On Tue, Aug 01, 2023 at 09:34:18AM +0200, Thomas Weißschuh wrote:
On 2023-08-01 08:52:19+0200, Willy Tarreau wrote:
On Tue, Aug 01, 2023 at 07:30:13AM +0200, Thomas Weißschuh wrote:
diff --git a/tools/testing/selftests/nolibc/nolibc-test.c b/tools/testing/selftests/nolibc/nolibc-test.c index 1555759bb164..53a3773c7790 100644 --- a/tools/testing/selftests/nolibc/nolibc-test.c +++ b/tools/testing/selftests/nolibc/nolibc-test.c
[..]
/* prepare what needs to be prepared for pid 1 (stdio, /dev, /proc, etc) */ -int prepare(void) +static int prepare(void) { struct stat stat_buf; @@ -1208,7 +1208,7 @@ static const struct test test_names[] = { { 0 } };
For these ones it will prevent gcc from putting breakpoints there, which is counter-productive.
Indeed.
An alternative would be to add -g to CFLAGS (and remove -s from LDFLAGS). This way we get full debugability including breakpoints for everything.

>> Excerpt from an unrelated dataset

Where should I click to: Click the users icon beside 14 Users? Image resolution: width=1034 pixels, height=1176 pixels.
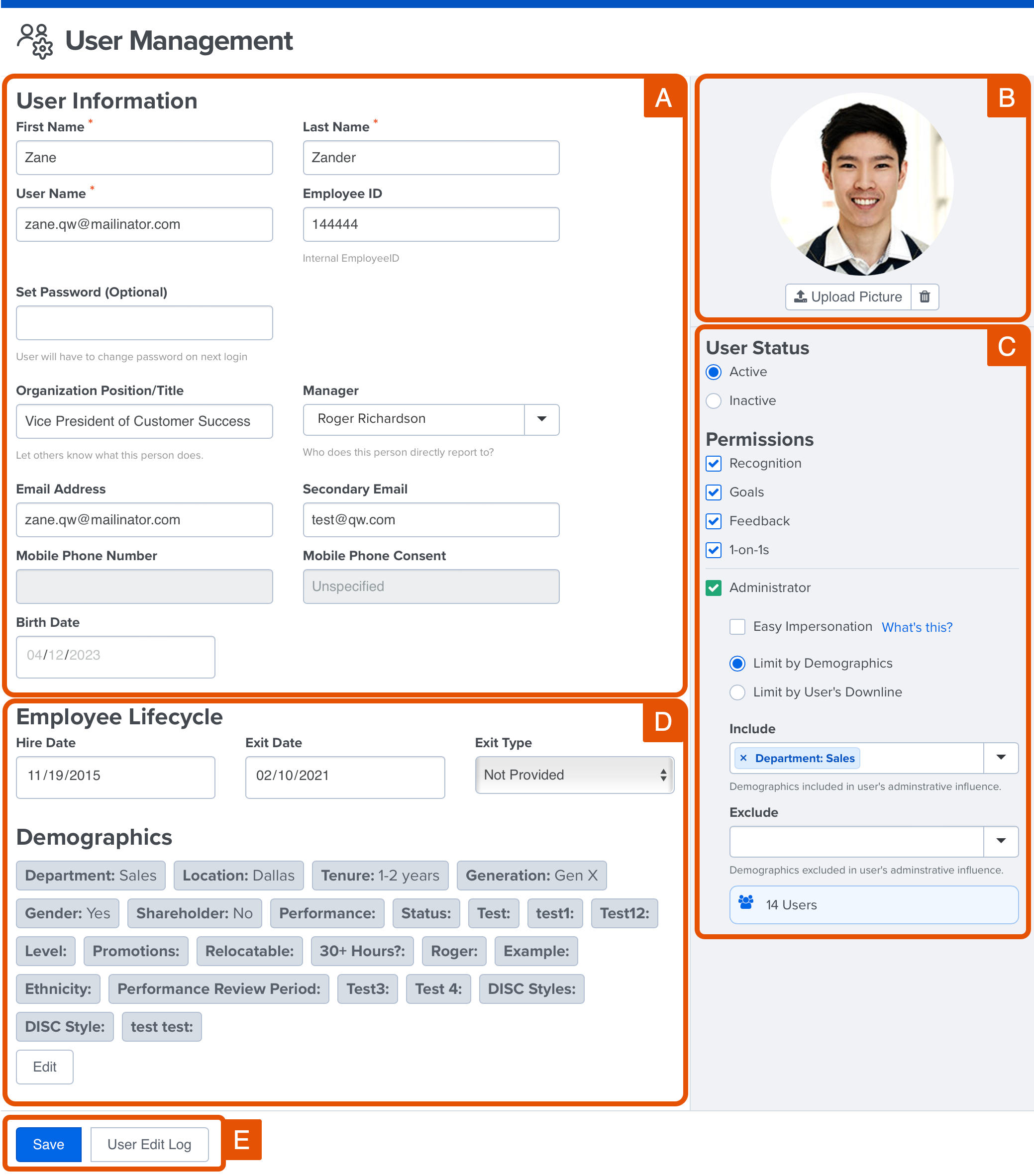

It wouldn't change much because while it would allow the debugger to know where the function was possibly inlined, it's still not very convenient: you believe you're in a function but in fact you're in the caller. It really depends what you're debugging but here I don't see all that as providing a value, at least it brings more annoyance and little to no gain IMHO.
I didn't find the reasoning for -s in LDFLAGS.
It's historic, because normally when you want small binaries you strip them, and the command line was reused as-is, but I agree that we could get rid of it!